Below are the records. Retype exactly the lines between the lines holding "Can you check compatibility" and "Get the Save Button (57, 2183)", inclusive.

- [Records supplied]
====================

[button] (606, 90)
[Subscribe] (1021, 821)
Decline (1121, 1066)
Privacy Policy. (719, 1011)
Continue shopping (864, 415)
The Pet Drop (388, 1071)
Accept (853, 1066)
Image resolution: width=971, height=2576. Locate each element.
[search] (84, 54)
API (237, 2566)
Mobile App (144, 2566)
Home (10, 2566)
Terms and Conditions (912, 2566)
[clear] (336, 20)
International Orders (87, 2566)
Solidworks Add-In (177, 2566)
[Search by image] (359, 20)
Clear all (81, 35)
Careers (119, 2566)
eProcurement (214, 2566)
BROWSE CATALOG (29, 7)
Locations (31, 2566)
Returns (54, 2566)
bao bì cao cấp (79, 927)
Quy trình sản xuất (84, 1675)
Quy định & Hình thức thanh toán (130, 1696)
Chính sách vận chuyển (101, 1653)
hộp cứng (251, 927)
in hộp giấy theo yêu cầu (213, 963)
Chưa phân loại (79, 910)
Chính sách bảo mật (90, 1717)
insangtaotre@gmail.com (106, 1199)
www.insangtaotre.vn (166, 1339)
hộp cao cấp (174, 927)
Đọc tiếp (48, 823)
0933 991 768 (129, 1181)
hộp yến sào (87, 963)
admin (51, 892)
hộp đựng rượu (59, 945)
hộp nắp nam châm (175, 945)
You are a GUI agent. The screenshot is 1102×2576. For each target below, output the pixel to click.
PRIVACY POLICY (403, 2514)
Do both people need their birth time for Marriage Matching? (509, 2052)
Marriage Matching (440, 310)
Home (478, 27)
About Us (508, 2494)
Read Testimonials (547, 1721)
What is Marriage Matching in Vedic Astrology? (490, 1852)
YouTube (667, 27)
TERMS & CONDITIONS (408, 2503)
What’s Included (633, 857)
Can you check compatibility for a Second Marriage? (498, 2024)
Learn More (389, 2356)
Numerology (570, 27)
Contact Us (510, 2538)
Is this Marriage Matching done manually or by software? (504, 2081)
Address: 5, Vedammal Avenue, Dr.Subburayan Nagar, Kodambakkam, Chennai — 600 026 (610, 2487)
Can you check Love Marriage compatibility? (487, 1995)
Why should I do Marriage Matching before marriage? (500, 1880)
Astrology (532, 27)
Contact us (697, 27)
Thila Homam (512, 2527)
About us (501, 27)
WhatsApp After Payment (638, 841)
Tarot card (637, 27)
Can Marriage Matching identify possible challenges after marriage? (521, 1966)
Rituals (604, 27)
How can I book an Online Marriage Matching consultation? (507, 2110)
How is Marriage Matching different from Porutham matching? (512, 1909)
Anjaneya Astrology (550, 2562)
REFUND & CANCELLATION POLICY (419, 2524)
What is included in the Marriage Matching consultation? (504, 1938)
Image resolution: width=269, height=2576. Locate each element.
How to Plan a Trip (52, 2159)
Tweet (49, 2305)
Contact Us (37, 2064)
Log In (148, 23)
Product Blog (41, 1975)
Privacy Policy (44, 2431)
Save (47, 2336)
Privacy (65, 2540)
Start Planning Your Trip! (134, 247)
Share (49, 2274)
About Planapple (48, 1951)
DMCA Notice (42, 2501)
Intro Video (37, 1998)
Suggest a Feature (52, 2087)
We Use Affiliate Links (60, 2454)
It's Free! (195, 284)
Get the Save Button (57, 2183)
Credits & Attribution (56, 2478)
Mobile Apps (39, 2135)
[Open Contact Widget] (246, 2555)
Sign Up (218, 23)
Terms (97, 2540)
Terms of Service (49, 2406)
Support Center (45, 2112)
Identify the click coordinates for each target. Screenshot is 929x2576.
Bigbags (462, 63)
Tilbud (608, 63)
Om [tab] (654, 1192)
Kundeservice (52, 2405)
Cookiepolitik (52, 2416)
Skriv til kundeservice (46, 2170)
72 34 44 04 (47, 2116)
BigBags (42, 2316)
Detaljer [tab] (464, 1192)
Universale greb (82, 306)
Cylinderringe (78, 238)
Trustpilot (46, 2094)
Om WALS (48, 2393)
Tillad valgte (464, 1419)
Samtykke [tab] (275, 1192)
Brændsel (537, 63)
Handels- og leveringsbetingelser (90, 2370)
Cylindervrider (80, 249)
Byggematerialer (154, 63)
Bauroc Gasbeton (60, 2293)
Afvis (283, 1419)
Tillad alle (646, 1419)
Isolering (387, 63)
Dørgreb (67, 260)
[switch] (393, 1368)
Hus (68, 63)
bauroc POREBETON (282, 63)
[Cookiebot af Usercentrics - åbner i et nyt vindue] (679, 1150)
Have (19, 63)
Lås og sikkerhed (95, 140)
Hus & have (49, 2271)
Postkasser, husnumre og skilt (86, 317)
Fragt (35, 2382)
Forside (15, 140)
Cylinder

====================

- [Task solution]
Can you check compatibility for a Second Marriage? (498, 2024)
Learn More (389, 2356)
Numerology (570, 27)
Contact Us (510, 2538)
Is this Marriage Matching done manually or by software? (504, 2081)
Address: 5, Vedammal Avenue, Dr.Subburayan Nagar, Kodambakkam, Chennai — 600 026 (610, 2487)
Can you check Love Marriage compatibility? (487, 1995)
Why should I do Marriage Matching before marriage? (500, 1880)
Astrology (532, 27)
Contact us (697, 27)
Thila Homam (512, 2527)
About us (501, 27)
WhatsApp After Payment (638, 841)
Tarot card (637, 27)
Can Marriage Matching identify possible challenges after marriage? (521, 1966)
Rituals (604, 27)
How can I book an Online Marriage Matching consultation? (507, 2110)
How is Marriage Matching different from Porutham matching? (512, 1909)
Anjaneya Astrology (550, 2562)
REFUND & CANCELLATION POLICY (419, 2524)
What is included in the Marriage Matching consultation? (504, 1938)
Image resolution: width=269, height=2576. Locate each element.
How to Plan a Trip (52, 2159)
Tweet (49, 2305)
Contact Us (37, 2064)
Log In (148, 23)
Product Blog (41, 1975)
Privacy Policy (44, 2431)
Save (47, 2336)
Privacy (65, 2540)
Start Planning Your Trip! (134, 247)
Share (49, 2274)
About Planapple (48, 1951)
DMCA Notice (42, 2501)
Intro Video (37, 1998)
Suggest a Feature (52, 2087)
We Use Affiliate Links (60, 2454)
It's Free! (195, 284)
Get the Save Button (57, 2183)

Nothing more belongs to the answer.